Copy out every line of the records below word for word, without changing anything.

#### TASK MATERIAL ####

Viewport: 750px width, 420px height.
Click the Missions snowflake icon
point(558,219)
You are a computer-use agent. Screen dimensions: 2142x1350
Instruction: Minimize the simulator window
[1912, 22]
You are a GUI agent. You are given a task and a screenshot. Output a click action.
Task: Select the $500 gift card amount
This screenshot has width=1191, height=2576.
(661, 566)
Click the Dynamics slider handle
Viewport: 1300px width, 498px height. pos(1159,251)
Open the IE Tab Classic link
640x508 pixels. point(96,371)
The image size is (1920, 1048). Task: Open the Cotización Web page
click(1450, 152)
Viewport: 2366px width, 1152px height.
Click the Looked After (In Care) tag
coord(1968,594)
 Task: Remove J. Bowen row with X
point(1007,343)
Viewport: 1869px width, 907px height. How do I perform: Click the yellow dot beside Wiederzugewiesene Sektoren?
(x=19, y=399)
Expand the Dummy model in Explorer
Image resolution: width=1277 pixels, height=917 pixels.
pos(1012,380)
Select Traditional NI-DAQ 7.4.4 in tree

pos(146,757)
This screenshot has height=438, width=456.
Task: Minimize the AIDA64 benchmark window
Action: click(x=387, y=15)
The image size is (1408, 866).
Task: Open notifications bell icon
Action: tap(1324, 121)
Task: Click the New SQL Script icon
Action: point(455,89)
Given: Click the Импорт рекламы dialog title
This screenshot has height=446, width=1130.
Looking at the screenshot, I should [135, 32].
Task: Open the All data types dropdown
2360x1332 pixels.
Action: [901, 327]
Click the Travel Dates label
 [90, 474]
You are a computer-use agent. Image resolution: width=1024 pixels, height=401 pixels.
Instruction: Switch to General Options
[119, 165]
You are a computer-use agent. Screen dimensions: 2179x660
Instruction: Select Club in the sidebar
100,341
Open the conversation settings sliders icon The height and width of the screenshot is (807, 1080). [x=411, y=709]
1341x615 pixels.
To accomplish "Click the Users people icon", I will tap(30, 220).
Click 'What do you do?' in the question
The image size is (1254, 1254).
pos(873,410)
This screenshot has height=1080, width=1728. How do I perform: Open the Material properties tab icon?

####

▶ _ANSWER BELOW_
Viewport: 750px width, 420px height.
Click the Missions snowflake icon
point(558,219)
You are a computer-use agent. Screen dimensions: 2142x1350
Instruction: Minimize the simulator window
[1912, 22]
You are a GUI agent. You are given a task and a screenshot. Output a click action.
Task: Select the $500 gift card amount
This screenshot has width=1191, height=2576.
(661, 566)
Click the Dynamics slider handle
Viewport: 1300px width, 498px height. pos(1159,251)
Open the IE Tab Classic link
640x508 pixels. point(96,371)
The image size is (1920, 1048). Task: Open the Cotización Web page
click(1450, 152)
Viewport: 2366px width, 1152px height.
Click the Looked After (In Care) tag
coord(1968,594)
 Task: Remove J. Bowen row with X
point(1007,343)
Viewport: 1869px width, 907px height. How do I perform: Click the yellow dot beside Wiederzugewiesene Sektoren?
(x=19, y=399)
Expand the Dummy model in Explorer
Image resolution: width=1277 pixels, height=917 pixels.
pos(1012,380)
Select Traditional NI-DAQ 7.4.4 in tree

pos(146,757)
This screenshot has height=438, width=456.
Task: Minimize the AIDA64 benchmark window
Action: click(x=387, y=15)
The image size is (1408, 866).
Task: Open notifications bell icon
Action: tap(1324, 121)
Task: Click the New SQL Script icon
Action: point(455,89)
Given: Click the Импорт рекламы dialog title
This screenshot has height=446, width=1130.
Looking at the screenshot, I should [135, 32].
Task: Open the All data types dropdown
2360x1332 pixels.
Action: [901, 327]
Click the Travel Dates label
 [90, 474]
You are a computer-use agent. Image resolution: width=1024 pixels, height=401 pixels.
Instruction: Switch to General Options
[119, 165]
You are a computer-use agent. Screen dimensions: 2179x660
Instruction: Select Club in the sidebar
100,341
Open the conversation settings sliders icon The height and width of the screenshot is (807, 1080). [x=411, y=709]
1341x615 pixels.
To accomplish "Click the Users people icon", I will tap(30, 220).
Click 'What do you do?' in the question
The image size is (1254, 1254).
pos(873,410)
This screenshot has height=1080, width=1728. How do I perform: Open the Material properties tab icon?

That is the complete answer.